Located opposite the sea, the Huanchaca ruins were built in 1888. They were nothing else than a refinery owned by Compañía Minera de Huanchaca, raised to process the mineral coming from various points in the region, mostly from the Bolivian silver mines.
Some data from those glorious days: the refinery would process a little bit more than 100 tons of mineral per day, out of which almost 20 tons of silver were extracted every month and sent to various destinations in the globe through the Pacific Ocean.
Today, Almost an International Casino
This industrial chimney, today immensely beautiful and historical, closed its doors definitely in 1902 and ever since has begun a long career of oblivion and erosion.
Its closeness to the sea, more precisely to the salty winds, made the machinery rust in such a way that the reddish iron took hold of the old walls of solid stone until it mingled with them completely.
Today, only the building remains standing, giving the place the looks of an old Medieval castle that, looking onto the sea, expects the arrival of friends and foes from other worlds.
Hundreds of tourists visit the ruins everyday turning this place into one of the main tourist attractions in the area. No wonder tourists from all over the world choose the ruins and La Portada natural moment as the two most outstanding sites to portray in a photograph.
As the vultures hover in the air and nest in its old walls, the ruins hide part of a history that will be in everyone’s mouth soon.
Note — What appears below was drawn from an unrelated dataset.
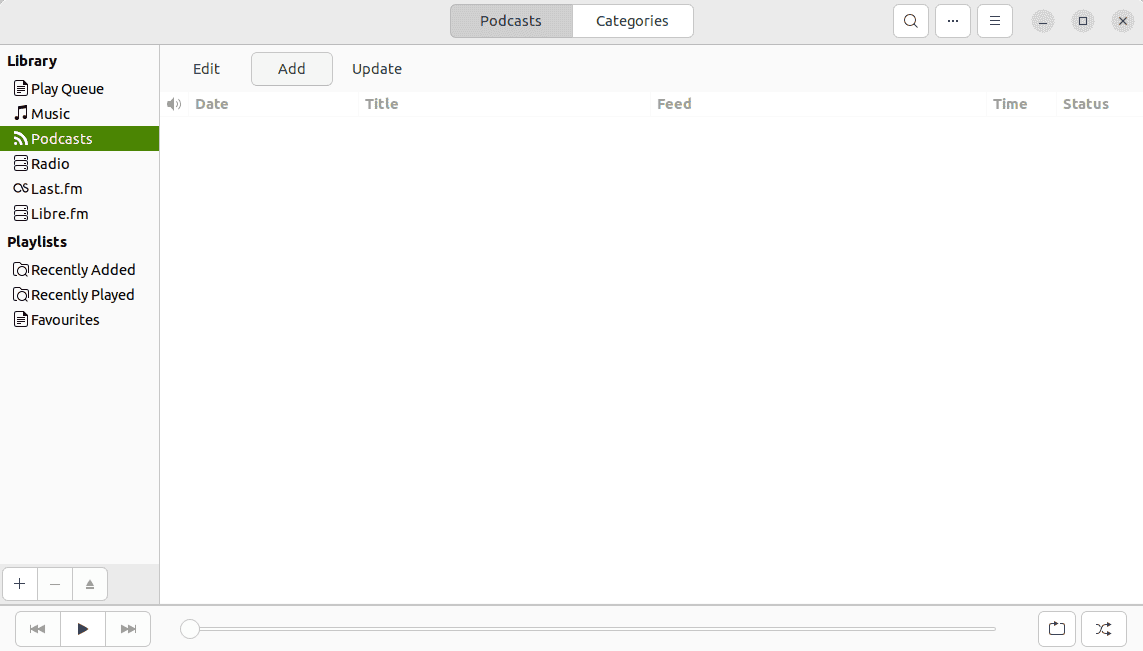Click the eject device button
This screenshot has height=651, width=1143.
click(x=90, y=584)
The construction of an international casino in its surroundings will be the reason for the ruins to be proudly recycled so that thousands of fans from all over the world come along to tempt their luck. An interesting way of progress that will rescue a historical-cultural building that was the protagonist of the entire region in its years of glory from oblivion and erosion. And it will soon be glorious again. The die is cast, once more.